Tanto o primeiro ministro Benjamin Netanyahu como o porta voz do Exército israelense, o brasileiro Rafael Rozenszajn, enfatizam que não podem ver o poderio atômico nas mãos de líderes que vivem clamando “Morte a Israel” ou “Morte ao Estado Judeu”. E um regime que dá suporte a todos os movimentos terroristas da região que pensam como os aiatolás. Ou seja, Hamas, Hezbollah, Jihad Islâmica, Houthis, etc. Todos querem o fim de Israel.

APOIO

Assim é que, apesar das contestações de muitos países por entenderem que Israel violou o Direito Internacional com seu ataque ao Irã, não deixa de haver o entendimento quanto ao combate àqueles que têm na eliminação do Estado Judeu o seu principal objetivo. Aliás, mesmo com o ataque ao Irã, Israel não parou com as ações em Gaza e iniciou outra no Líbano contra o Hezbollah.

Em meio a todos esses conflitos, o que merece maiores contestações é o ponto a que foi levado o da Faixa de Gaza. Plenamente aceitável no início com a caça aos terroristas do Hamas, que lá se refugiavam.
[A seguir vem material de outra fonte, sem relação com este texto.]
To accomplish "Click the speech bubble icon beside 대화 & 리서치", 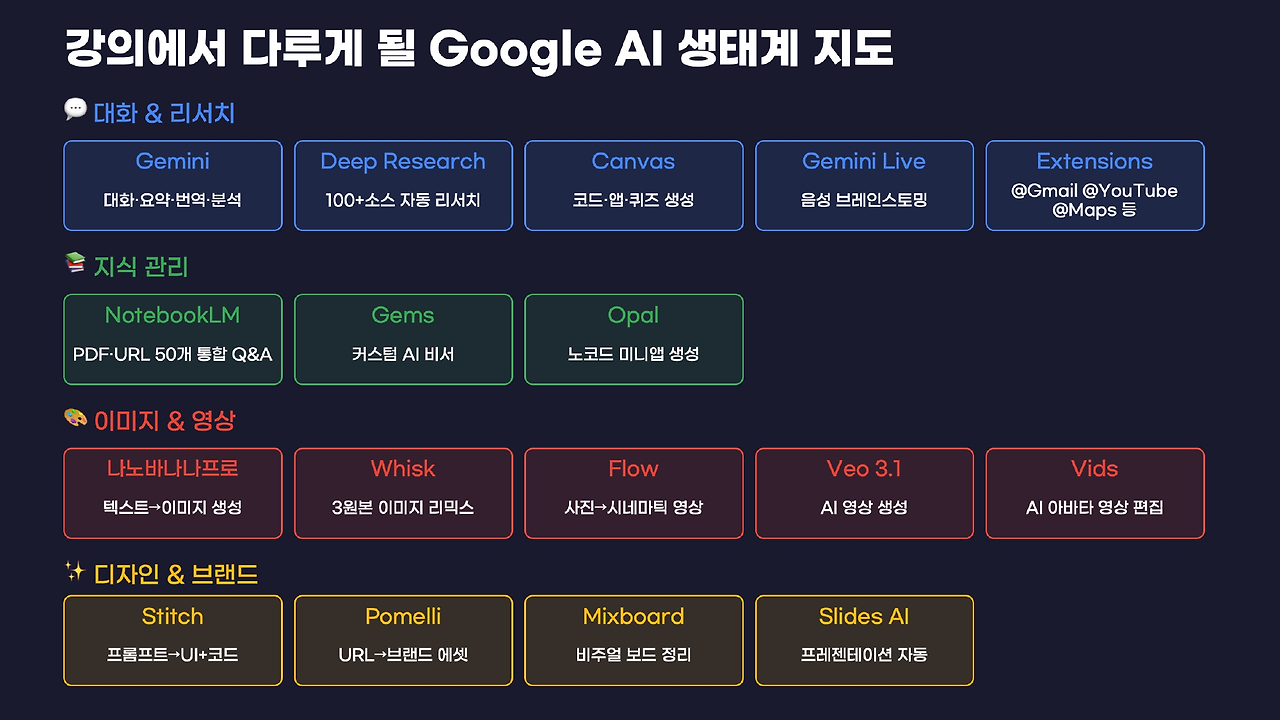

No entanto, chegou ao ponto inaceitável de termos mais de 55 mil civis palestinos mortos. Chocante. Urge uma mediação forte para que sejam logo entregues todos reféns que restam, com o respectivo término do conflito.

REVIDE

Sobre a informação de ataque iraniano com mísseis à base dos EUA no Catar, é algo que já era esperado, afinal, com 52 bases militares no Oriente Médio, era quase certo que uma delas seria alvo de revide. O problema é que isto dá continuidade à guerra do Irã com os Estados Unidos. Trump havia dito que cumprira a missão com os ataques às bases nucleares. Agora, provavelmente, vai ter que fazer nova ação, podendo a guerra se ampliar, mas sem a perspectiva de uma terceira guerra. E, ontem ainda, o presidente dos EUA anunciou que Irã e Israel concordaram com um cessar-fogo total no conflito.